[November 26, 2023] The growth of violent crime in many American cities has been in the news lately, a surprising change to a prolonged decline in crime. There are many theories as to why. One explanation, however, is that the leaders of those cities have failed to fix the small things. The lesson? Small things matter.
Years ago, New York City went through a very nasty time with high levels of violence, illegal drug use, and murder, and gained a reputation as a city under siege by criminals. With the election of Mayor Rudy Giuliani, out-of-control crime got the attention it deserved. Mayor Giuliani began a program with the NYPD to focus on petty crimes, like jumping subway turnstiles, urinating on the sidewalk, etc.
Using concepts taken from the Broken Windows Theory, the city began to address minor crimes and stamp out the message that no one cares and no one is watching. The theory tells us that fixing minor crimes will deter larger crimes. Criminologists are now saying that those cities experiencing a jump in violent crime are the same cities that are no longer enforcing petty crime.
One of my first lessons in small unit leadership in the U.S. Army was when, as a buck sergeant, I walked past a Soldier who was missing his hat, and I failed to correct the Soldier. Behind me, watching what I was doing, was a grisly old Sergeant Major (the most senior enlisted rank) who immediately grabbed my shirt collar and educated me on the importance of leaders fixing anything broken, even the small stuff. Walking past that Soldier without a hat meant I had just lowered leadership standards for all behaviors, including big ones.
Leaders fix the small, broken things but are also responsible for the big ones. Some leaders believe that fixing small things is beneath their dignity. They see themselves as too essential to lower themselves to do the “small stuff” and, in their minds, exempt themselves from it. Nothing could be further from the responsibility of good leadership.

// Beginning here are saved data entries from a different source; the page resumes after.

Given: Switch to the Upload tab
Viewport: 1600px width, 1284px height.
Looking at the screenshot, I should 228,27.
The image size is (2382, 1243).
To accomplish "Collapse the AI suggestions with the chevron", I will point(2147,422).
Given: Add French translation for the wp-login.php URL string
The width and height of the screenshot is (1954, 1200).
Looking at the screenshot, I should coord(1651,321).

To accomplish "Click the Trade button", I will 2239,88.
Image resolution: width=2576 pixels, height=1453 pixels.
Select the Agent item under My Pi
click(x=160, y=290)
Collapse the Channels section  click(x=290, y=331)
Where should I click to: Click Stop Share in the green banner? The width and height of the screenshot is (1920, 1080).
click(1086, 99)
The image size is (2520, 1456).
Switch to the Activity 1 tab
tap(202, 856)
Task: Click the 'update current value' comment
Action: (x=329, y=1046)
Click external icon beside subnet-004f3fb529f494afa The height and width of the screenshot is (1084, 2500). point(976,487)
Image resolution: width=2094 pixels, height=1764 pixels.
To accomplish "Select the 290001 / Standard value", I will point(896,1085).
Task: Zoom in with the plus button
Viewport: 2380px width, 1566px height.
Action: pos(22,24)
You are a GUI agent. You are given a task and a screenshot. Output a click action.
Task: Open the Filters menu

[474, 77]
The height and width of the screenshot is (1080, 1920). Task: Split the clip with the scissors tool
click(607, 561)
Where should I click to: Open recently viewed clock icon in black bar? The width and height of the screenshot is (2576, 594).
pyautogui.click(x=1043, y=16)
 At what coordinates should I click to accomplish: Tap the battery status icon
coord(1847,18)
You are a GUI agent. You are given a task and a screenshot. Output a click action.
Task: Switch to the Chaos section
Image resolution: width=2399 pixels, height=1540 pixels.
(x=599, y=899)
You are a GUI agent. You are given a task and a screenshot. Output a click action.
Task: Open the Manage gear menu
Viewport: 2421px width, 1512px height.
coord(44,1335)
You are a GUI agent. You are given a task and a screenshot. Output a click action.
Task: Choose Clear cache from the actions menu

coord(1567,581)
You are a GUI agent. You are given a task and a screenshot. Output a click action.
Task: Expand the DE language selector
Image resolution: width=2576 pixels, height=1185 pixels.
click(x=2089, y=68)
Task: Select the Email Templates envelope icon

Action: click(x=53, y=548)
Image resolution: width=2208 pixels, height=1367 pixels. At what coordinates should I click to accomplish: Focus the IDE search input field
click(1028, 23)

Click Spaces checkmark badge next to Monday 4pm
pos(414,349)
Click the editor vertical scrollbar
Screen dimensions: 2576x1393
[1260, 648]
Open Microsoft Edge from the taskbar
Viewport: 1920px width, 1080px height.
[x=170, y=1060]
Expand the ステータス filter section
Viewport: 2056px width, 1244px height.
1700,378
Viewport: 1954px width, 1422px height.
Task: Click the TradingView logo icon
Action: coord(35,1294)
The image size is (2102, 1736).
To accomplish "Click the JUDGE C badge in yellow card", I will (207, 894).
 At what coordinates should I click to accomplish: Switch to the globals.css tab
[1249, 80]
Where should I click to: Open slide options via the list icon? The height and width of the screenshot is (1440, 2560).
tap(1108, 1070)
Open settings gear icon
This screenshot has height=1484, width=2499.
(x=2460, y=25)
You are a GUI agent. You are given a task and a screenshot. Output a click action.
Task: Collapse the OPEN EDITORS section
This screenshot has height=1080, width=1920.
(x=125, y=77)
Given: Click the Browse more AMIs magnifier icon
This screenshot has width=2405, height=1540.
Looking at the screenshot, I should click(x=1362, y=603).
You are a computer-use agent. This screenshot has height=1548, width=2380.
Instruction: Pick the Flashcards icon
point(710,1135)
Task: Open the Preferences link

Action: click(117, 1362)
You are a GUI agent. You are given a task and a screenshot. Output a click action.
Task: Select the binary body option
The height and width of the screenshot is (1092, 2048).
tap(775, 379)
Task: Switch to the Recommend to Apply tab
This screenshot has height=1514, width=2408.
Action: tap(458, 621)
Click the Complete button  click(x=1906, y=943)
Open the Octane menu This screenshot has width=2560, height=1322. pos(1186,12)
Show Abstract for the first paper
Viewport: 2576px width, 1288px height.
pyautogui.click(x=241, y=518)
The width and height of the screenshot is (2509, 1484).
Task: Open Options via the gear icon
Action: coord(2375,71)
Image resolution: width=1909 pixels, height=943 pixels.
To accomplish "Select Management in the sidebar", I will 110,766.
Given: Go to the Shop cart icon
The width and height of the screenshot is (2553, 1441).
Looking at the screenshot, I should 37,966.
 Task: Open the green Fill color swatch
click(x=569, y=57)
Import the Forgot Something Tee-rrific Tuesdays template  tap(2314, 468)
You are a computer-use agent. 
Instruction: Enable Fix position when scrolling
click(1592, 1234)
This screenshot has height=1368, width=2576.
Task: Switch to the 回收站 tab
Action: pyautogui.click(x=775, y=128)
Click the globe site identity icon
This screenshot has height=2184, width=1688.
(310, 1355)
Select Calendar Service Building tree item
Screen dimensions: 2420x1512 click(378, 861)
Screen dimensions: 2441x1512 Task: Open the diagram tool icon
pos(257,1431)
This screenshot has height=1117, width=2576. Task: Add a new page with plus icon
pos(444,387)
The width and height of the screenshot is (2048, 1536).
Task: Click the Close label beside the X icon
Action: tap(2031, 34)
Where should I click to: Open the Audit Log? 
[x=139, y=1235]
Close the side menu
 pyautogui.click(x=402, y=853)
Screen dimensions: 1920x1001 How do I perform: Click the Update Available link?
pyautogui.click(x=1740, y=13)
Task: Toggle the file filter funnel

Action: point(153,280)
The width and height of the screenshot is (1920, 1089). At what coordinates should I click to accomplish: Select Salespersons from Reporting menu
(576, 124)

Leaders fix small things because they are just as important as bigger ones. Several U.S. Navy ship captains have shared their stories about how they unexpectedly took over a ship’s command because small stuff caused a system failure to navigate properly, an outbreak of some infectious disease, or a major loss of equipment.
Small things matter. When our attention as a leader shifts off them, it gives others the idea that they are unimportant and permission to ignore them, too. That is why leaders fix the small, broken things.